Tous ceux qui l’ont connu et approché et ceux qui l’ont aimé et respecté de loin, sans le connaitre,  comprendront que cette publication constitue un acte d’utilité publique pour que ses défis, ses idées, ses engagements continuent d’irriguer les champs fertiles de l’Algérie profonde qu’il aimait tant, pour le repos et la tranquillité éternelle de son âme. Ceux qui n’ont pas eu la chance de connaitre M’hand de son vivant découvriront à travers ses écrits, ses analyses, ses chroniques, ses contributions sur l’Algérie dans tous ses états, avec la magie des mots dont il a le secret, le personnage qu’il a été dans toute son épaisseur, sa dimension humaine, sociale, patriotique, littéraire, affectueuse et attachante, mais aussi, ses sentiments, ses émotions, ses coups de gueule, ses amertumes, sa liberté de ton, ses projections et ses espoirs pour l’Algérie future.

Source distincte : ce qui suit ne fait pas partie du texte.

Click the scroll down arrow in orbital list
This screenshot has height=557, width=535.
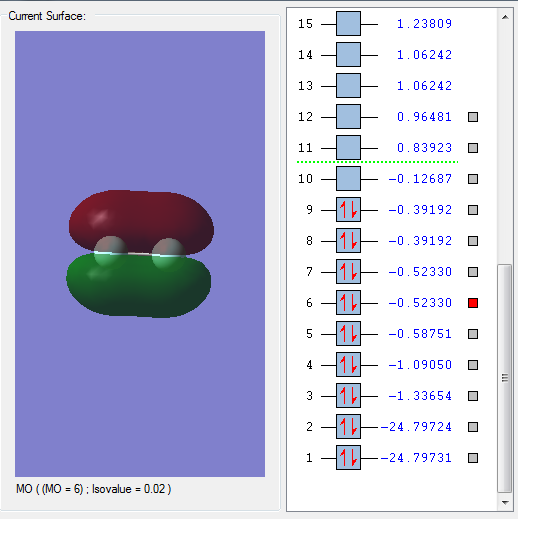point(505,502)
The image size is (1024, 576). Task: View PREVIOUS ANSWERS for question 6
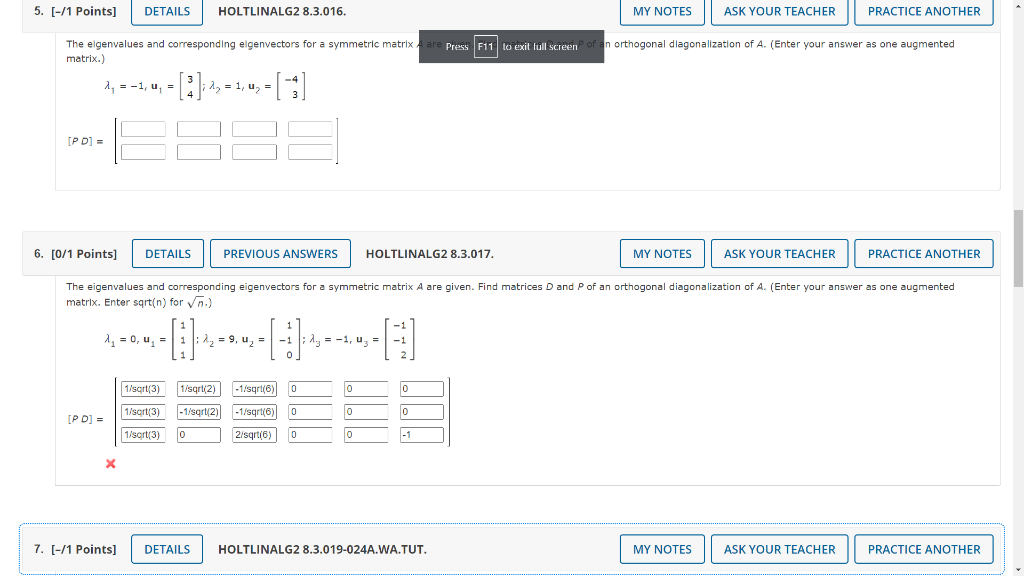tap(280, 253)

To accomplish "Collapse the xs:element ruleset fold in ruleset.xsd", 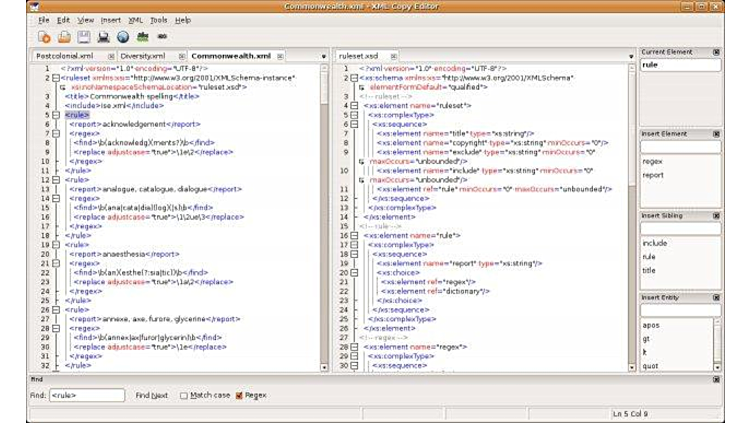I will coord(354,105).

Le contenu du livre est un véritable cocktail fait de culture, d’histoire, d’économie, de politique, de sociologie, d’écologie, de musique, de poèmes, le tout pimenté de citations célèbres, d’anecdotes, d’images saisissantes sur la société algérienne dans toute sa diversité, à commencer par le portrait de son village natal « Toudja », sous le titre  « Toudja, source de vitalité et d’inspiration », suivi d’un chapitre central consacré entièrement au domaine politique et économique sous le titre éloquent « L’Algérie dans ses états » et enfin une « Mosaïque culturelle », illustrant son immersion dans les profondeurs de la culture nationale et universelle.

En publiant aujourd’hui, à titre posthume, tout ce que nous avons pu récupérer et regrouper de son héritage culturel aussi riche que varié, nous ne faisons en fait que finaliser et mettre en œuvre un projet qui tenait à cœur au défunt quelques temps avant de tirer sa révérence plus tôt qu’il ne le souhaitait. Ce faisant, nous avons le sentiment d’avoir rempli un devoir sacré au nom de toute sa famille et de tous ses amis non seulement pour que son âme repose en paix, mais aussi pour nous acquitter d’une obligation vis-à-vis de la société et envers les générations futures qui ont le droit de tout savoir sur l’évolution tourmentée de leur pays durant la période postindépendance. Nous pensons que par cet acte, M’hand Kasmi « restera vivant dans nos mémoires et… la source de Toudja continuera à nous murmurer sa joie de vivre et la sincérité de son engagement contre la médiocrité et l’oubli ». Cet ouvrage est dédié à toutes les femmes et hommes libres, à tous ceux qui se reconnaissent et se reconnaitront dans son combat, à toute « la famille qui avance ».

L’ouvrage sera dédicacé samedi 11 avril 2015, à partir de 14h, à la librairie « Fateh Kitab », sise à la cité Mokhtar Zerhouni, les Bananiers, Mohammadia, Alger.